#### What the task asks:
Count the lines below that contain the word "محصول" and give only the number.

(Dataset entries)
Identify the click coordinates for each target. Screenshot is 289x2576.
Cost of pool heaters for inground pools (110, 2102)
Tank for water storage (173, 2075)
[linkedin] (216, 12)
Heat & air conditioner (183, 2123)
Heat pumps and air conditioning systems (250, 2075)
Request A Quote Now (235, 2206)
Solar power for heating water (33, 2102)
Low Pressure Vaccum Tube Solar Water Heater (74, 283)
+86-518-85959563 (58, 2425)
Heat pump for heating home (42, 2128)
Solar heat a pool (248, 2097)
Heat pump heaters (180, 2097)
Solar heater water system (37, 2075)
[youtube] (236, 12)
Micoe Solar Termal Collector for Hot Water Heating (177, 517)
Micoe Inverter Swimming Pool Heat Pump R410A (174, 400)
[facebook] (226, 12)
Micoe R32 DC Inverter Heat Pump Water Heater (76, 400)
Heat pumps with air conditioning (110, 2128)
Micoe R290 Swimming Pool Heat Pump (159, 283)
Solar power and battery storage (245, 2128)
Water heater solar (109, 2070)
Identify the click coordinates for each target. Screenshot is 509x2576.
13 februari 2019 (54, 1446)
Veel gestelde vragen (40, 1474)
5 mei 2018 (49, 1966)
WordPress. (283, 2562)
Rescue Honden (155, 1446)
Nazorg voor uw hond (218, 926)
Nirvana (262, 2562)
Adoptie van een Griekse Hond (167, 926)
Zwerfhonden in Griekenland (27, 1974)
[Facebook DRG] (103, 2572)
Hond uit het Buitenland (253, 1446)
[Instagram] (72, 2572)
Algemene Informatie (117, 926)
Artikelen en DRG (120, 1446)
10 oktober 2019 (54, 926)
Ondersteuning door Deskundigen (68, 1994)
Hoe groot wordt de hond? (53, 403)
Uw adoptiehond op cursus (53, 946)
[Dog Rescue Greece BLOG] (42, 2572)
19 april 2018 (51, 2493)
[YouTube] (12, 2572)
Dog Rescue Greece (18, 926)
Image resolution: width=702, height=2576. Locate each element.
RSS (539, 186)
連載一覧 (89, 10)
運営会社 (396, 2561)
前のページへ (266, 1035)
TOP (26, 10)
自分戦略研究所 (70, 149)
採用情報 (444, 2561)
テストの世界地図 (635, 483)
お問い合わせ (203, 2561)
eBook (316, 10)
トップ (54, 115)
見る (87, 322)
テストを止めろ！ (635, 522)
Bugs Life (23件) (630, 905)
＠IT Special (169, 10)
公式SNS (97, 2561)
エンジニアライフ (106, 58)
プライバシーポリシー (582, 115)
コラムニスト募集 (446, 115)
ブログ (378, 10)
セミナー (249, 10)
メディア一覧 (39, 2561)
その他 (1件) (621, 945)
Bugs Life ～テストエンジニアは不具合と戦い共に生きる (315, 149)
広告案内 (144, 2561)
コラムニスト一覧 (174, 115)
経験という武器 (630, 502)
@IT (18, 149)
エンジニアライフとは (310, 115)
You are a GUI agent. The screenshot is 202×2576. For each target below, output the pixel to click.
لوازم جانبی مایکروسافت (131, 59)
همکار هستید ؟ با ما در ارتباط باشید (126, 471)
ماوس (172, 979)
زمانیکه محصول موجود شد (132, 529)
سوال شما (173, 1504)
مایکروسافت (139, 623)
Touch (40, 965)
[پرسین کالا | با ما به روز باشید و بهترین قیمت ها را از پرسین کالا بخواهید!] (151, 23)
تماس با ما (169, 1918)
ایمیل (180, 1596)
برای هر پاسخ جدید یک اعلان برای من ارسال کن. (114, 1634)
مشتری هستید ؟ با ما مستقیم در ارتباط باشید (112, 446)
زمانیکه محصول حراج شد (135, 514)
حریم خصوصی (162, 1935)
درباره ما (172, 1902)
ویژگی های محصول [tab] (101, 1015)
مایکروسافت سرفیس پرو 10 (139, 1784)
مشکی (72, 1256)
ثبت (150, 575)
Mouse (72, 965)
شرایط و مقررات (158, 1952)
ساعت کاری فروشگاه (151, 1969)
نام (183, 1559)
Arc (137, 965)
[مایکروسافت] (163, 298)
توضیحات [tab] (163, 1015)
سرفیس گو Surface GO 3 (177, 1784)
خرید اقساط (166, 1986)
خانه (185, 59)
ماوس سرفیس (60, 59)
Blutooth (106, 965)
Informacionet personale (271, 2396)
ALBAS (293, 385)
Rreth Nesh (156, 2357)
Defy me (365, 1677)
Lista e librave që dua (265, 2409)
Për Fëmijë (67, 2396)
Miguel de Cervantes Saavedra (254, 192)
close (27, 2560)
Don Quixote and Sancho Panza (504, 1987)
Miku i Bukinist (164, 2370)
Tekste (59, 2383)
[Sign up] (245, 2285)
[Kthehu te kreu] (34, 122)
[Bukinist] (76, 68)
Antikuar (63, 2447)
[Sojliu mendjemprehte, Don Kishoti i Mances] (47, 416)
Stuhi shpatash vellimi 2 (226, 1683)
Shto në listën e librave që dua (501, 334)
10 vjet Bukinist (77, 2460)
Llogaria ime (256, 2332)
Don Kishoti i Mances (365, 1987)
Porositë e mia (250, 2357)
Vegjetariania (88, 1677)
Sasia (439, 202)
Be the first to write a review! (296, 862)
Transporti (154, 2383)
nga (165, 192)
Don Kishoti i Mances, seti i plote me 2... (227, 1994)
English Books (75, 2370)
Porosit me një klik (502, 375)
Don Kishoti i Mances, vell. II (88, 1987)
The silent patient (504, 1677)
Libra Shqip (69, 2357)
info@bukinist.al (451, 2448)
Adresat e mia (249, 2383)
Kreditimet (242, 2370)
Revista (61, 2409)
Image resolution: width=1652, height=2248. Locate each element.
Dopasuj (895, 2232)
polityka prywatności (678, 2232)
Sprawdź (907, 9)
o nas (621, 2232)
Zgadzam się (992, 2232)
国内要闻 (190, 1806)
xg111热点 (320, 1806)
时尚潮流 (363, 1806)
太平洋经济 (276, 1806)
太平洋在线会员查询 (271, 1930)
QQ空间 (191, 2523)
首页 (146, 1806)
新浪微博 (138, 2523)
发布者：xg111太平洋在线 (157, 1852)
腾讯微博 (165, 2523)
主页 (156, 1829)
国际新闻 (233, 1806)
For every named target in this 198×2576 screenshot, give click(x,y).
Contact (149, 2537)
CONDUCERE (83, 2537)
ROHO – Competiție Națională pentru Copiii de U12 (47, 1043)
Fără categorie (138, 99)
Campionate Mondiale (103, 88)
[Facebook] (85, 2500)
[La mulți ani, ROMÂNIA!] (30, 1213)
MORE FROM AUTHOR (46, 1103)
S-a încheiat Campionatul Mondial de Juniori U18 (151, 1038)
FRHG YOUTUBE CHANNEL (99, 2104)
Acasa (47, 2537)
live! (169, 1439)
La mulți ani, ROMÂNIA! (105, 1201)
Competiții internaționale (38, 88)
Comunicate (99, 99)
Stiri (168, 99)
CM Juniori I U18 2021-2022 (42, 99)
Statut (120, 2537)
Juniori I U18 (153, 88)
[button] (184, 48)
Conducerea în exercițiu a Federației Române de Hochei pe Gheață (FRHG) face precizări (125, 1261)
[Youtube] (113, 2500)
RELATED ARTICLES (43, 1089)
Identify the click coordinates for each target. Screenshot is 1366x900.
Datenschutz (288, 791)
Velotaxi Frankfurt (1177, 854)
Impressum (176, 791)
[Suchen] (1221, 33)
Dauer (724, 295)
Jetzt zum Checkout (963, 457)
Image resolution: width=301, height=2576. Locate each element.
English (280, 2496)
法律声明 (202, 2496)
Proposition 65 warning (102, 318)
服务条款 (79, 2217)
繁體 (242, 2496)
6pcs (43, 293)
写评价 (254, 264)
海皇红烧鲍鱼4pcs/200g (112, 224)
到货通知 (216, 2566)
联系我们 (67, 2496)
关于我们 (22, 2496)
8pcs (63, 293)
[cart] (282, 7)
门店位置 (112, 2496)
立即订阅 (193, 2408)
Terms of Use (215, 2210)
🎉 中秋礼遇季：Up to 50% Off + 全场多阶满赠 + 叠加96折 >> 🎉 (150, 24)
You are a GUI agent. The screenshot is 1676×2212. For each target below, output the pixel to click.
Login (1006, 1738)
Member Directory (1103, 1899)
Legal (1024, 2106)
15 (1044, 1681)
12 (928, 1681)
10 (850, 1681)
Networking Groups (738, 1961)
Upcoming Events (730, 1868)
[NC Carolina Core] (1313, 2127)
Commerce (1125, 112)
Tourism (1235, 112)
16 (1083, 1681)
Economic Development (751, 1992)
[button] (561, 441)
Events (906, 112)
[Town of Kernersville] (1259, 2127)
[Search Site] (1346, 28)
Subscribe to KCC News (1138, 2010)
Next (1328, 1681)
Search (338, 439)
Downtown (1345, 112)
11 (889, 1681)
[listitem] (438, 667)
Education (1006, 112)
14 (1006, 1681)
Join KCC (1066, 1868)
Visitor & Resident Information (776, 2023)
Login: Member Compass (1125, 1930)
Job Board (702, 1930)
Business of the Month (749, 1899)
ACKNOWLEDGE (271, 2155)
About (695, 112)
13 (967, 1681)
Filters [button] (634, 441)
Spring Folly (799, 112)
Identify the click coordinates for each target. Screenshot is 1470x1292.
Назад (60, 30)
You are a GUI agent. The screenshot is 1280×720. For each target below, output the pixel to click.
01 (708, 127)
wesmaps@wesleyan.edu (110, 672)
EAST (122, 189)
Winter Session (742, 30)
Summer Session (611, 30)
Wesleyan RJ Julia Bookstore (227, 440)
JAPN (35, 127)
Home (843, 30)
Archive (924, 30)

#### Written answer:
3